Invisible Children, an organisation founded from a documentary of the same name that was released in 2006, has worked in LRA (Lords Resistance Army) affected areas since the movie began. the organisation also focuses on advocacy and lobbying. Their videos have raised awareness of the atrocities committed by the LRA, and has created a high level of interest in Uganda in the United States, the home of Invisible Children.
The most recent video has managed to polarize its audience, some viewers have been struck by the awful plight of those affected by the LRA and are outraged that Joseph Kony is still at large and causing atrocities (all be it at a dramatically reduced rate). Other viewers are not only outraged at this, but are also outraged at Invisible Children, the makers of the video.
Their objections range from the messiah like depiction of Jason Russell (the narrator of the film); the focus on the need for the US to intervene to ‘save Africa’; the lack of balance in not showing the different stakeholders and the reasons for the end of the war in Uganda; the lack of understanding of the reasons for the war; to the support for the US training of the Uganda People’s Defence Forces (UPDF) that have their own history of human rights abuses.
It is true that the film does not sufficiently show the context of the conflict, or try to understand or show the viewer the reasons as to why armed rebel groups such as the LRA form and continue to thrive.

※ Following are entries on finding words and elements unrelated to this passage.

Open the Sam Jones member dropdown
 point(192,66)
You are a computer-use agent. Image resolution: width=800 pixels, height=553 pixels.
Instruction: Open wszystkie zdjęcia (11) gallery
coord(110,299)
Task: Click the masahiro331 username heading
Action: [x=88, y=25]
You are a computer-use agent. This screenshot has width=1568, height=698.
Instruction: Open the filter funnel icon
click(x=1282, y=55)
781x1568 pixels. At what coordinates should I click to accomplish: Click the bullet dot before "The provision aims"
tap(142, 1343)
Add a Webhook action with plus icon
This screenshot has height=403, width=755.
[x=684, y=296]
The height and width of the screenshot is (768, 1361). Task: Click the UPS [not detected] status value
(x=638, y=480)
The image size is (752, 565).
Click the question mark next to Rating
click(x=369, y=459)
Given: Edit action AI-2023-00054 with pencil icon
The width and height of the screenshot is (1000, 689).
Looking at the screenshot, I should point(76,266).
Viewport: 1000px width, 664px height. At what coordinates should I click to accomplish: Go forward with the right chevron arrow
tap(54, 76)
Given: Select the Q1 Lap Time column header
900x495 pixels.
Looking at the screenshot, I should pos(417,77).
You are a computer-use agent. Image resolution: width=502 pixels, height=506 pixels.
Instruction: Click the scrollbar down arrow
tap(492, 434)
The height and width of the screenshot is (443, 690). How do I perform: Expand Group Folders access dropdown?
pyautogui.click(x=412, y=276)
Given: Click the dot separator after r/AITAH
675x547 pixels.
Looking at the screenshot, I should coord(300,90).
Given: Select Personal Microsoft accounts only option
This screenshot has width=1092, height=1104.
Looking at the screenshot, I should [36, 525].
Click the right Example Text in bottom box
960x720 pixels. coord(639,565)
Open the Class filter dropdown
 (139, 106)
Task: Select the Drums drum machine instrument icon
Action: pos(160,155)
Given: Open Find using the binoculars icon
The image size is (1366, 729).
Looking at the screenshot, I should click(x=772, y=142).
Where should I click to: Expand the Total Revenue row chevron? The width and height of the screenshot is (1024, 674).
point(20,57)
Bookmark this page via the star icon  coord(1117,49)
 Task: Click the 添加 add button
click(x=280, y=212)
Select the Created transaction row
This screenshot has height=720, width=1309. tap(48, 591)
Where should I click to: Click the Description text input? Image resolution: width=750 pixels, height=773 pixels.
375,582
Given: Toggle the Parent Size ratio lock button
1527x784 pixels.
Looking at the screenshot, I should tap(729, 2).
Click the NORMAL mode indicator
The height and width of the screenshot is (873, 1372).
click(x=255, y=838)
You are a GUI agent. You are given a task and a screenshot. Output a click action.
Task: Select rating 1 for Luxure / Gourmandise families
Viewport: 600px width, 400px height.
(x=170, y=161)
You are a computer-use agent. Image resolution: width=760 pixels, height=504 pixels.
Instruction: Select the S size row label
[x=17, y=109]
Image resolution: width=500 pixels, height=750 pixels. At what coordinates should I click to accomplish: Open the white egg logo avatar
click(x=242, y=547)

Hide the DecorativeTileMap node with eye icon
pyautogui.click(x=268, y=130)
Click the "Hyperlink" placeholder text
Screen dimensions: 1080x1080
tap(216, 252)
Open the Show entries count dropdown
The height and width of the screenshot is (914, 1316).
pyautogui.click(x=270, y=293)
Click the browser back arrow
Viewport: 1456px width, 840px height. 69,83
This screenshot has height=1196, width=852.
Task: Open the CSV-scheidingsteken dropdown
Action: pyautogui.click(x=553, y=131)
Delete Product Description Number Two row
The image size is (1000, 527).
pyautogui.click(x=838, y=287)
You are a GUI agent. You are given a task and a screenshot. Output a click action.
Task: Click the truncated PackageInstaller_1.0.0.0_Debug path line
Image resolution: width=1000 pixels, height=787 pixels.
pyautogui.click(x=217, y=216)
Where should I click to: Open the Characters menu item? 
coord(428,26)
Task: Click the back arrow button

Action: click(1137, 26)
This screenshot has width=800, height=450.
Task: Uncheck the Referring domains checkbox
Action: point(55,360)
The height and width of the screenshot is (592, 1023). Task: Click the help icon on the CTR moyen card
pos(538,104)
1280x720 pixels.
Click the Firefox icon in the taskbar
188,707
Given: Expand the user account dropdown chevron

The marginalisation of people in Northern Uganda lead to the establishment of many rebel groups of which the LRA became the sole survivor.
But, in my opinion, both sides of the KONY campaign miss the most important subject which is the topic that we should all be tweeting about: education.
You might wonder where education fits into all of this? Well, I believe education fits in everywhere. There are 24 Countries listed with ongoing conflicts in Africa. Many who wage these wars are victims of discrimination, marginalisation and a significant lack of education. If we want to really understand the reasons as to why rebel groups such as the LRA are formed, and why they are formed so frequently, we need to look at our societies in more depth and how we educate our young leaders of tomorrow.
This campaign should be more than a focus on capturing one individual, we should be looking at the root causes of conflict, encouraging our leaders, governments and civil society to understand why communities and individuals that are marginalised feel the need to take arms and commit such atrocities.
The campaign for access to education under the millennium development goals has seen a steady increase in the number of children enrolled in schools. But school enrolment is not enough. We need more focus on relevant curriculum, pedagogy and schools that can give young people who are facing adversity the chance to improve their livelihoods without the temptations of resorting to conflict.
This campaign has given us the opportunity to discuss the root causes of conflict and how we can address this through education.
Last week a colleague of ours visited a school in Switzerland to talk to some schoolchildren about the KONY 2012 campaign. All the children that they spoke to knew about Joseph Kony through the video, but none of them could name up to ten wars over the past decade. Social media has enabled us to publicise single issues like never before, but we should not lose sight of the broader context.